People treat a power of attorney as paperwork for old age. I treat it as insurance. A car accident at 30 can take your capacity as fast as illness at 80. The document is cheap. Going to court without one is not. Demet Altunbulakli, Founding Lawyer

Frequently asked questions

Does a power of attorney let someone take my money while I am still capable?

It depends on the document. A continuing power of attorney for property can take effect as soon as you sign it, so your attorney could act right away unless you delay the start date. You can write in that it only begins when a doctor or assessor confirms you are incapable. Even when it is active, your attorney owes you a fiduciary duty and must act in your interest.

Do I need a lawyer to make a power of attorney in Ontario?

No, the law does not require a lawyer, and free government forms exist. That said, the wording controls how much power your attorney has and whether banks will accept the document. For anything beyond the simplest situation, a lawyer drafted document prevents costly problems later.

Is a power of attorney the same as a will?

No. A power of attorney works while you are alive but unable to act for yourself. A will only takes effect after you die. The two documents do not overlap, and you need both for a complete plan. Your power of attorney ends at your death, when your will and estate trustee take over.

Can my attorney make medical decisions for me?

Only if you sign a power of attorney for personal care naming them. A property document does not cover health care. A personal care attorney can give or refuse consent to treatment once you are incapable of that decision, based on your known wishes and best interests.

Does my Ontario power of attorney work in other provinces or countries?

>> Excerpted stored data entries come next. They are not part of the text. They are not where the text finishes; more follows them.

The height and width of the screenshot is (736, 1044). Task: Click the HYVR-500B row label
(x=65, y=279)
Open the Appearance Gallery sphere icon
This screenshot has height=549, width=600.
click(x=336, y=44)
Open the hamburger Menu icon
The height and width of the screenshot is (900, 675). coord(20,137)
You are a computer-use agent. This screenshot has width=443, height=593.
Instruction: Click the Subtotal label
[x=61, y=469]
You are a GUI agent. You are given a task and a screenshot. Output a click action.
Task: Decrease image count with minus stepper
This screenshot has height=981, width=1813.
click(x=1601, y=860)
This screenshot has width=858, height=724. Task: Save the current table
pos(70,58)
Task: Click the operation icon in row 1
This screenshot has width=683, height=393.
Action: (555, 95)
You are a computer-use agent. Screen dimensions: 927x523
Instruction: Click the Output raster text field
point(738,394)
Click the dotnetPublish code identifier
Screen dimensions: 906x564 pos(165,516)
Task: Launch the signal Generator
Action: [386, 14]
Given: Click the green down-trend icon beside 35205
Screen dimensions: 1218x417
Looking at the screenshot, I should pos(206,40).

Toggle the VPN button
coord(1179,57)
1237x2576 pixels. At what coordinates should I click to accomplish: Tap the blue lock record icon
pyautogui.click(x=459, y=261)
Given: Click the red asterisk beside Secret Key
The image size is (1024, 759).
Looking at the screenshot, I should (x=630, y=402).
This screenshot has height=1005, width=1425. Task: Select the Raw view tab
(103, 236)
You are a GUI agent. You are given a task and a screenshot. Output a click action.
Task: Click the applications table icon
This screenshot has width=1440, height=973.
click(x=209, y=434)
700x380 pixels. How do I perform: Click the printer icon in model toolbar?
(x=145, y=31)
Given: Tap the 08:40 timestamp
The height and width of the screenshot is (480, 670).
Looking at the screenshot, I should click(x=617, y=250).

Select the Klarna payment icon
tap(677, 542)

Not always. Other provinces and countries have their own rules, and they may not recognize an Ontario document, especially for personal care. If you spend significant time elsewhere or own property in another jurisdiction, get local advice and consider a separate document there.

Can I cancel my power of attorney later?

Yes. While you are mentally capable, you can cancel or replace either document at any time. Sign a written revocation, witnessed the same way as the original, and tell anyone holding a copy, such as your bank, that the old document no longer applies.

The information provided above is of a general nature and should not be considered legal advice. Every transaction or circumstance is unique, and obtaining specific legal advice is necessary to address your particular requirements. Therefore, if you have any legal questions, it is recommended that you consult with a lawyer.